I've moved all our company Git repositories to GitHub and now I want to add employees to the projects. Since most employees already have personal GitHub accounts, I'm wondering whether I should ask them to create a work GitHub account. The reason that I'm thinking of doing this is to decrease the chances of unauthorized access to our code base since their personal accounts may be well publicized through their personal activity on the site, increasing chances of targeted attacks. Furthermore, if their personal account is ever compromised it won't mean the whole company code is accessible to the hijacker. Since this will bring the burden of maintaining two accounts for the employees I'm wondering whether it is the correct approach and whether it even makes sense. I would love to hear your opinions on this.
Update
Thanks for all the useful insights. I won't set an answer as accepted because of the subjective nature of the question/answers and since I took the best points from several different answers.
I have decided to go forward this way: I will remind employees that work-related GitHub e-mail notifications will have to be sent to their work e-mail accounts for practical reasons. Therefore it would make more sense to create work GitHub accounts. If they are willing to use their personal GitHub accounts and connect it to their work e-mail accounts then that's fine. In any case, employees will have to agree in written form to a number of conditions tied to using GitHub. These are related to account security: choosing a secure password using a secure random password generator that is not used with any other account, not accessing GitHub through computers not owned or administered by them, etc. At the end of the day employees will have to decide themselves whether a work account makes more sense for them or not.
Best Answer
If there was a benefit, it would merely be painful. But nothing sucks worse than painful and pointless. Just have the single personal account. Two reasons:
Github has incredibly good access control in their organizations.

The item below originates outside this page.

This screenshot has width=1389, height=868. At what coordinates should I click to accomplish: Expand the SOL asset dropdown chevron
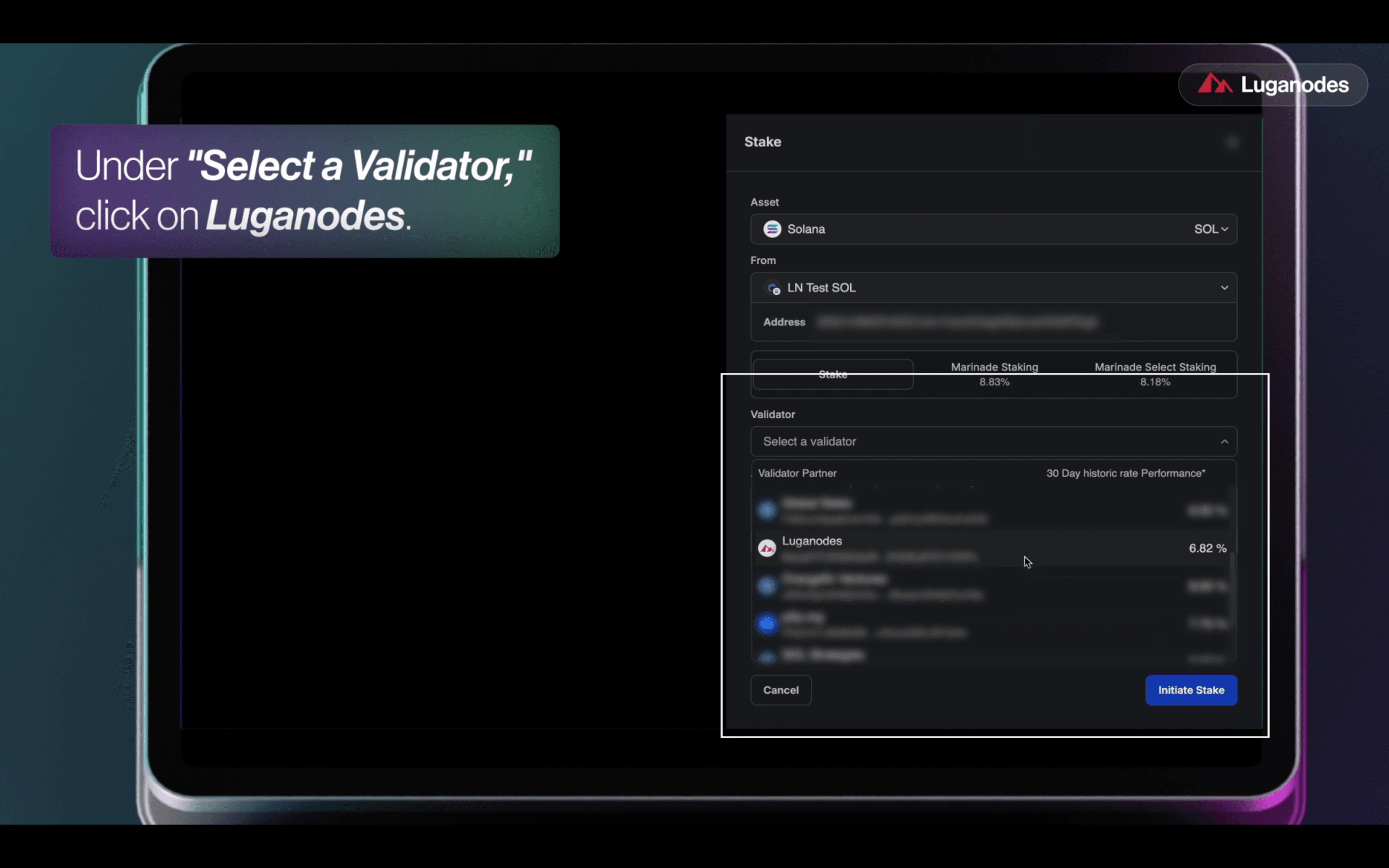1224,229
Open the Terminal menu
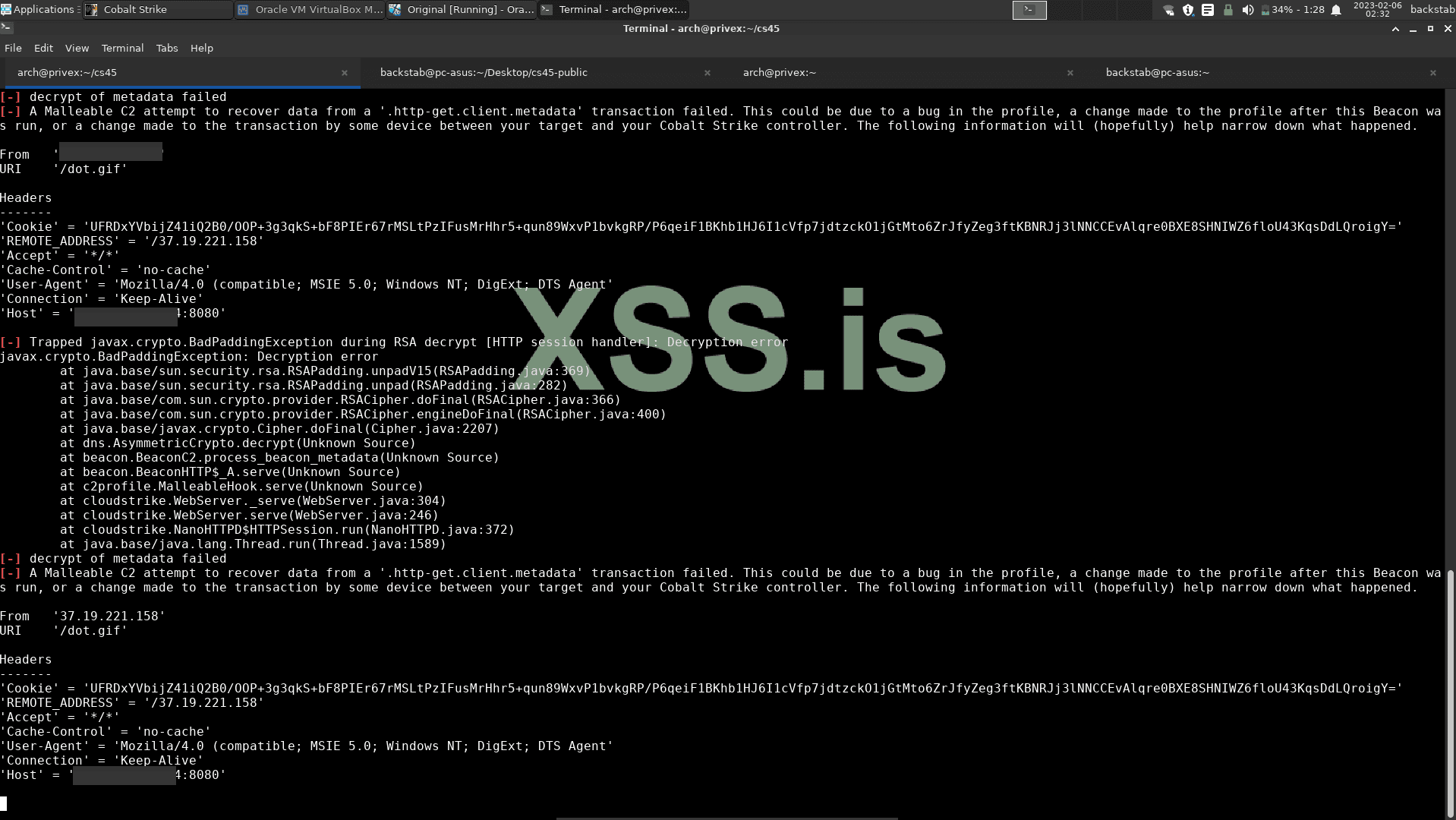 pos(122,47)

If an employee leaves, you can instantly remove their access. If they had a company account, you'd have to reclaim the account somehow to get the stated benefits. In practice, you'd probably just remove the account access, same as if they had a personal account.
Having more than one account is painful. Logging in and logging out between accounts hurts, and adding comments, following, and all the social stuff when you use different accounts.
References: I make a CI server that has GitHub integration, so I have about a lot of test accounts, and I've talked to customers with all sorts of weird configurations, including separate work accounts and personal accounts. It always leads to trouble.